Last week I took a four-day jaunt Northward from Connecticut
to visit my good friend Max in the Boston area (Belmont, to be precise), and
renew my age-old love affair with Harvard Square. The weather was unseasonably warm, the skies were
blue, and it was wonderful to stroll through that little warren of streets charged
with collegiate energy, retail in sentimental convection, and immutable red-brick
facades. We had lunch at the good old Border Cafe, coffee
at a new arrival called Mike’s Pastry, took a walk along the Charles...

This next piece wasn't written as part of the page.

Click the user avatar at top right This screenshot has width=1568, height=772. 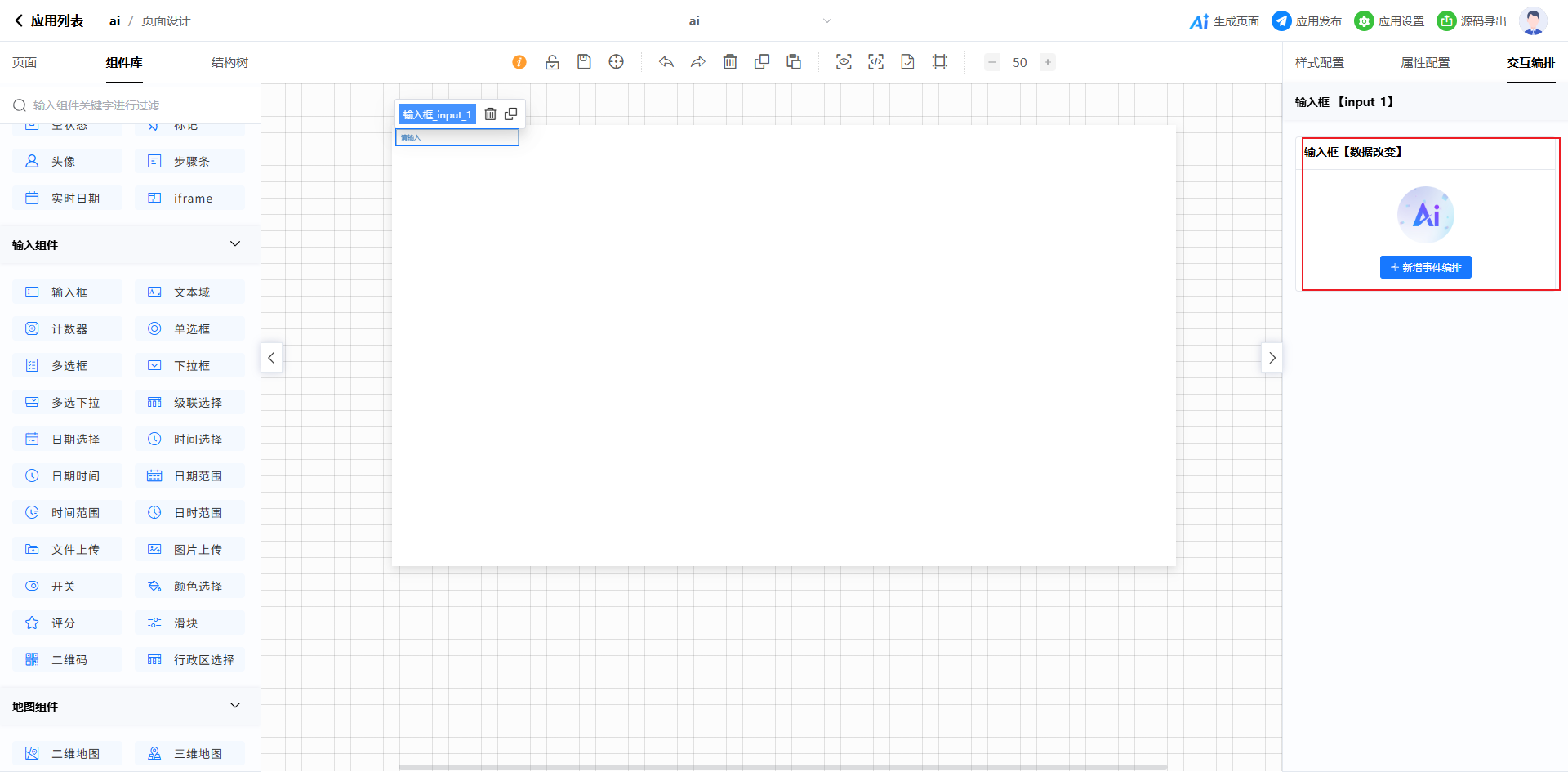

Max is always good for unusual entertainment, and he led me
to a very “Harvard Square” event: Trash Night at the Brattle Theater. This institution consists of airing an
epochally bad movie and encouraging the audience to yell jokes and comments at
the screen, like a live, ad-lib Mystery Science Theater 3000. The theater was packed with nerds of all ages, the “film” was a mid-1980s
abortion called “Space Rage,” filmed on location in some dirt lots using dune buggies with cardboard shells, and the impromptu commentary rang out fast and
furious. The main movie was interrupted with a few artistic
“commercials” made by the organizers, little two-minute whimsies assembled from period
clips that managed to be more surreal than the movie itself. It was great fun and I recommend Trash Night to anyone with
an appetite for kitch if they find themselves within range.

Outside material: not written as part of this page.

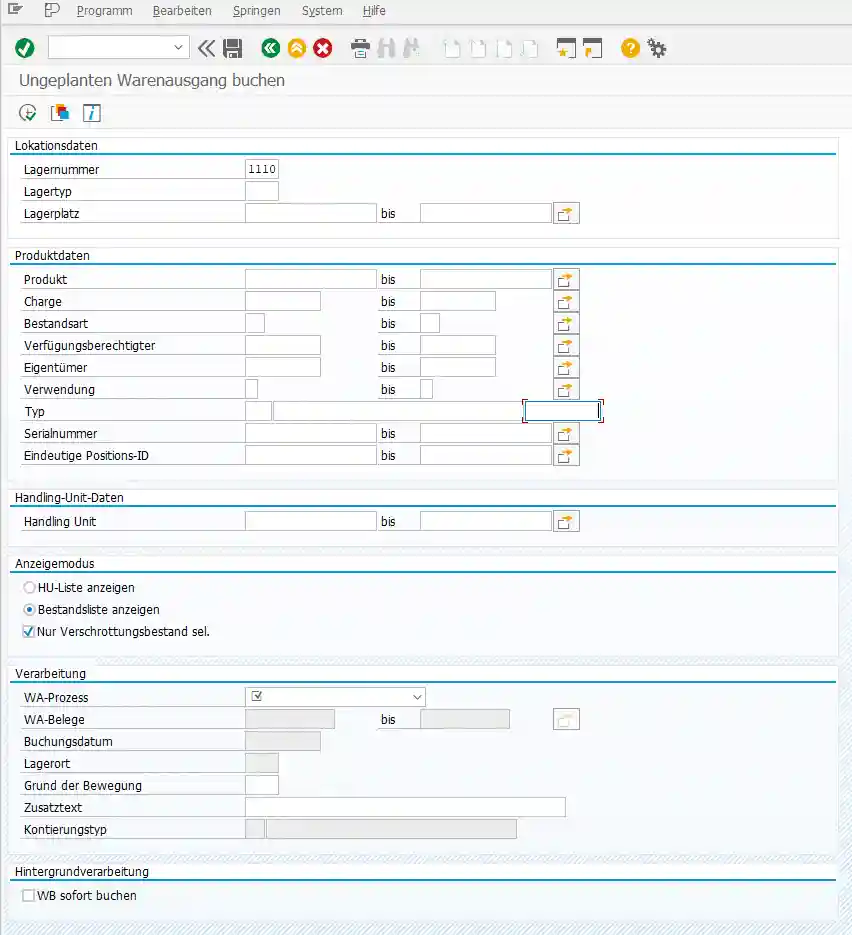Click the Lagernummer field showing 1110
Viewport: 852px width, 935px height.
point(262,169)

On another night we went out with two other old friends of
mine, Cherie and Susan, to an event more properly “Boston”—a trivia contest at
a sports bar (the Cherry Tree). This was
no minor-league trivia contest: it had named teams, printed blanks on which to
write answers, “hint” songs played over the stereo, and a complicated five-round
scoring system. Max and the other
regulars were delighted to have me along for the “Sports” category, but I
would only have been useful for baseball questions and alas the “Sports” ones thrown
at us were for football. Our team finished woefully, but by then I’d had two pints of
Sam Adams and was quite satisfied. The
next day the Yankees won their playoff against the Indians, which also
satisfied me, though being in Boston I kept quiet about it.

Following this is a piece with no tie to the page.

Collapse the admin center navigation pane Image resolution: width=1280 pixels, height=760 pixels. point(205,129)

Visiting Boston is always an exercise in nostalgia for me: I’ve
lived in the area three separate times, dating back to my days attending
boarding school at my beloved Cambridge School of Weston, where Max and I first
met. On one sunny afternoon Max and I
decided what the heck, we would dial the nostalgia meter all the way up (or back,
as it were), and we drove out to our old school, top-down in the Miata. Though the Cambridge School was in session,
the place was oddly deserted--most of the students, we saw, were gathered at
the lower fields for a soccer game--and we were able to walk at will through
the little campus of grassy lawns, wooded slopes, and buildings both new and
familiar. The big modern Art & Science
center, a recent addition, was admirable but had displaced a belt of woods integral
to the geography of memory; my old dorm under the pines, however,
had thankfully become only more decrepit since 1980.
Personal journeys. Visiting
an old school is always a re-measuring of life against potential, and rare must
be the alumnus who comes out from that stroll ahead. I will say that it was satisfying to revisit
CSW in my yellow Miata on the return loop of a great road trip through Mexico. That’s the kind of thing that looks good in alumni
magazine blurbs. But like the Yankees,
who went on from their playoff victory to lose to Houston and fall short of the
pennant, my return loop brings me closer to greater dissatisfactions: my
unfinished novel, my unsold land in Connecticut, my shaky prospects for finding
work when I return home. Reality approaches: in many ways my
future is up in the air.
But I still have a month of my road trip left!